───── ENTRIES PROVIDED
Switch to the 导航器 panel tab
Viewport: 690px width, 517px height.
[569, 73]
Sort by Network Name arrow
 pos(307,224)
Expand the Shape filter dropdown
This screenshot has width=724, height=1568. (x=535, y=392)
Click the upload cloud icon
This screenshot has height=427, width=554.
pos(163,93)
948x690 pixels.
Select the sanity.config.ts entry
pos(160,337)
──────────
───── ENTRIES PROVIDED
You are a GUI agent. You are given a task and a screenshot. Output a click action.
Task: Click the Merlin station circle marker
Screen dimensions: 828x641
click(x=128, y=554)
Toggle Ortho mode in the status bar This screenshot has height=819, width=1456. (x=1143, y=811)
──────────
Please rewrite the listing from the line with "948x690 pixels." up to and including the line with "pos(160,337)", replacing "entry" with "file" and leaving everything else unchanged.

• FINISHED TASK:
948x690 pixels.
Select the sanity.config.ts file
pos(160,337)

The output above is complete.